Brief: Copy exactly the lines that run from the one containing "[楼楼世界] (154, 178)" through the end of the entries, both ends included.

Records provided:
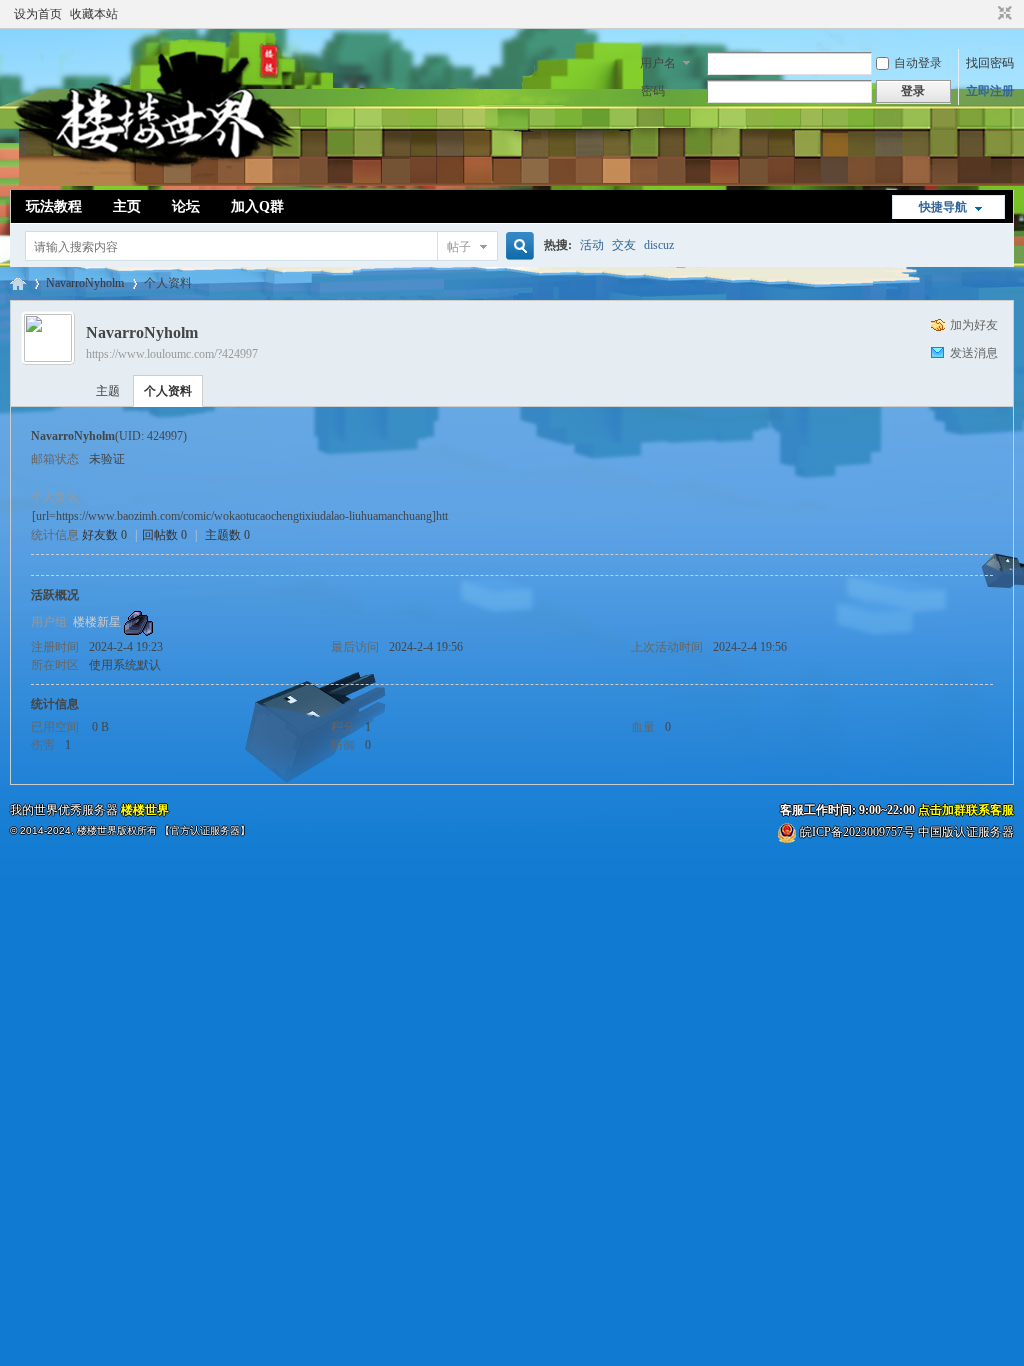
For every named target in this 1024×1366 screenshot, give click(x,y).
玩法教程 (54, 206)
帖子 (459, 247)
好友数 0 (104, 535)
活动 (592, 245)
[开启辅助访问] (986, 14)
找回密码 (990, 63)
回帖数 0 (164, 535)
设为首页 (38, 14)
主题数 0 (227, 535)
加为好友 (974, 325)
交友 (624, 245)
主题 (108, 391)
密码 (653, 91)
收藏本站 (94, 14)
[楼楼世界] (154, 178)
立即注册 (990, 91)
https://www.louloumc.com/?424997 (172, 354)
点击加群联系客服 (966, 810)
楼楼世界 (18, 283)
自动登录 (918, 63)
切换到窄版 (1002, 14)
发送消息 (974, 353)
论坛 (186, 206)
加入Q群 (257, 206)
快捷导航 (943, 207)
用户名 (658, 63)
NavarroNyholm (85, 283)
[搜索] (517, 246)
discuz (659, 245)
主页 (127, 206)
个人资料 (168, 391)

Response:
[楼楼世界] (154, 178)
立即注册 (990, 91)
https://www.louloumc.com/?424997 (172, 354)
点击加群联系客服 (966, 810)
楼楼世界 (18, 283)
自动登录 (918, 63)
切换到窄版 (1002, 14)
发送消息 (974, 353)
论坛 (186, 206)
加入Q群 (257, 206)
快捷导航 (943, 207)
用户名 (658, 63)
NavarroNyholm (85, 283)
[搜索] (517, 246)
discuz (659, 245)
主页 (127, 206)
个人资料 (168, 391)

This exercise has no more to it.